World War I's outbreak four months later created a crisis for many of America's immigrant communities, especially those with close cultural and family ties to the Austro-Hungarian and Russian empires. Although the Wilson Administration remained officially neutral, tremendous pressure was placed on immigrants and their children to demonstrate loyalty to the United States, and there was widespread suspicion of those said to be "hyphenated Americans." For German-Americans in particular, the European conflict led to official and unofficial persecution in the name of national security-especially after American entry into the war.

For Poles in America, World War I represented an opportunity to realize an independent Polish state, something that had not existed in over a century. Loyalty to their adopted country, the United States of America, need not rule out allegiance to Poland, the land of their forbearers. This was a common sentiment among Eastern-European communities during the war. (In 1918, Slovaks and Czechs in Pittsburgh would sign the markerPittsburgh Agreement, which called for an independent Czechoslovakia to be carved out of Austro-Hungary).

Even before the outbreak of war in 1914, Dr. Theophil Starzynski and other leaders of the Polish Falcons prepared the organization to participate in the war, should it come. Hundreds of members trained at officer schools in Pennsylvania and Canada, and local lodges, called "nests," encouraged the rank-and-file to volunteer. An estimated 7,000 American Poles answered the first call for troops following the American declaration of war in April 1917. As many as 40,000 more served in the U.S. armed forces during the war.

The greatest Polish piano virtuoso and composer of his generation, Ignacy Jan Paderewski had moved the California in 1913, and since the outbreak of World War I been active in the international movement for Polish independence.
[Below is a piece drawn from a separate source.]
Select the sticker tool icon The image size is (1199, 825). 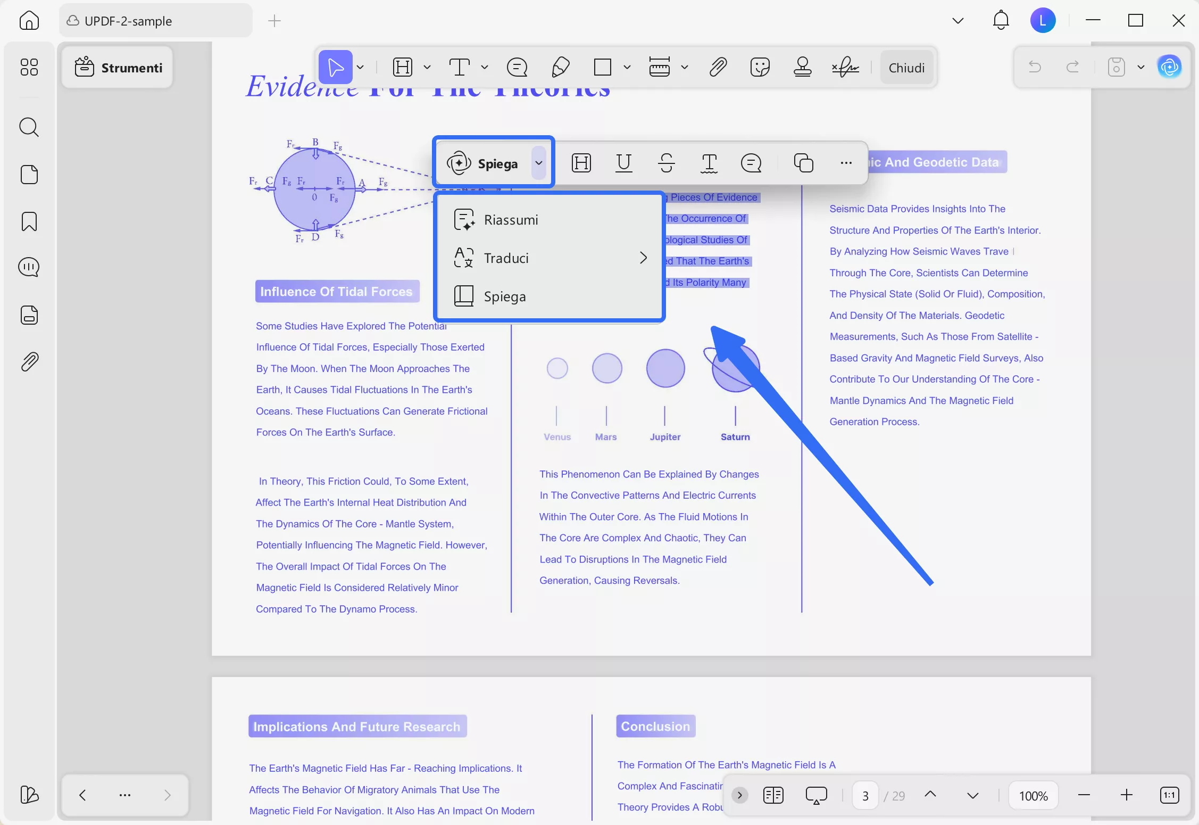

A beloved figure to American Poles, Paderewski came to Pittsburgh in the summer of 1917 to encourage the formation of a Polish Volunteer Army (PVA) that would help liberate Poland as part of the larger Allied initiative. His international stature within the Polish-American community brought greater visibility to the movement for an independent nation.

The PVA never formed, but more than 25,000 Poles from North America did fight under the auspices of the French government. Known as the "Blekitna Armia," or the "Blue Army," for the color of their uniforms, the Polish Legion fought with the French under the leadership of General Jozef Haller. At the end of the war, the corps, which eventually numbered 100,000 recruits, was recognized as an independent allied army under its own Polish leadership. Transferred east after the Armistice, they continued to fight Russian Bolsheviks in defense of the newly created independent Polish state. In 1919, Paderewski became Prime Minister of the newly independent Poland and signed the Treaty of Versailles in Paris later that year.

The Polish Falcons repeated their support of the United States during the Second World War. By 1941, however, the overwhelming majority of Falcons were American-born, and had less direct personal ties to Poland.

In 2010, there were still more than 100 Falcon "nests" in the United States, most of them spread across the East and Midwest. Not surprisingly, Pennsylvania's industrial towns and cities have remained strong centers of Polish ethnic and cultural heritage, and the Falcons remain a vital force in keeping that ethnic identity alive. The Polish Falcons also remember proudly the important role their fraternal society played in combat during the First World War and in the recreation of an independent Polish state.